▸ EXERCISE AIM
What is needed here is every line of the records that includes "link".

DATA FOR THIS EXERCISE Block Start

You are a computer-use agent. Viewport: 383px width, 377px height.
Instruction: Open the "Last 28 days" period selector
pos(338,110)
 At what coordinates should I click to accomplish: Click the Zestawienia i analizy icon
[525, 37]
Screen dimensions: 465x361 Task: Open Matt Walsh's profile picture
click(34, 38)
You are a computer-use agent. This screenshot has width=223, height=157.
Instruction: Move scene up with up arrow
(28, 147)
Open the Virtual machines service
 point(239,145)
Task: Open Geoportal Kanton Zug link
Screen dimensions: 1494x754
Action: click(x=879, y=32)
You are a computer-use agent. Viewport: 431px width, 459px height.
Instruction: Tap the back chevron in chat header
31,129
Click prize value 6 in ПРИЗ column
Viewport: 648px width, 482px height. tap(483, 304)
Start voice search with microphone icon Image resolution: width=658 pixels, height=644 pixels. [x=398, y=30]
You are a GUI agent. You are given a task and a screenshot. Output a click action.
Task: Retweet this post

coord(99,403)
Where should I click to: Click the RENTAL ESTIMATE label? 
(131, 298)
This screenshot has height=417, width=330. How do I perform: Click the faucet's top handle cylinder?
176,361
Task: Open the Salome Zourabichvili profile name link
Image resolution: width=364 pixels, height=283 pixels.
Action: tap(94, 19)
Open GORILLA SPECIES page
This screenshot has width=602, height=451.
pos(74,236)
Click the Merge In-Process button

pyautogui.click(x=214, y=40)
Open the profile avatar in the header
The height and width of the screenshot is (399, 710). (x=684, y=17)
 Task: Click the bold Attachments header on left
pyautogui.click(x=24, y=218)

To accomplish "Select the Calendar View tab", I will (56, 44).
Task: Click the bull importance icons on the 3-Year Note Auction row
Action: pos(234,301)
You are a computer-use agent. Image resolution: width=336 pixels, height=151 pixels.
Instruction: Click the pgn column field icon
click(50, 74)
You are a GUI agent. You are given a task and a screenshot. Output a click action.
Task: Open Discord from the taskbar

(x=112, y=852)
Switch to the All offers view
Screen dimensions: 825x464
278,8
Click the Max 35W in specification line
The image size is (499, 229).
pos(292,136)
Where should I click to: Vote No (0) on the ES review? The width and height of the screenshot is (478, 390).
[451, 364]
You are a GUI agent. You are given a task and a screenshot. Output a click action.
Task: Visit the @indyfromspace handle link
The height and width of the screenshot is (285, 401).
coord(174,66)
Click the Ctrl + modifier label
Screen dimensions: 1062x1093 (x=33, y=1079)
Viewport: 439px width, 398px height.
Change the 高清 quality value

DATA FOR THIS EXERCISE Block End

▸ TASK OUTPUT
Task: Open Geoportal Kanton Zug link
Task: Open the Salome Zourabichvili profile name link
Task: Visit the @indyfromspace handle link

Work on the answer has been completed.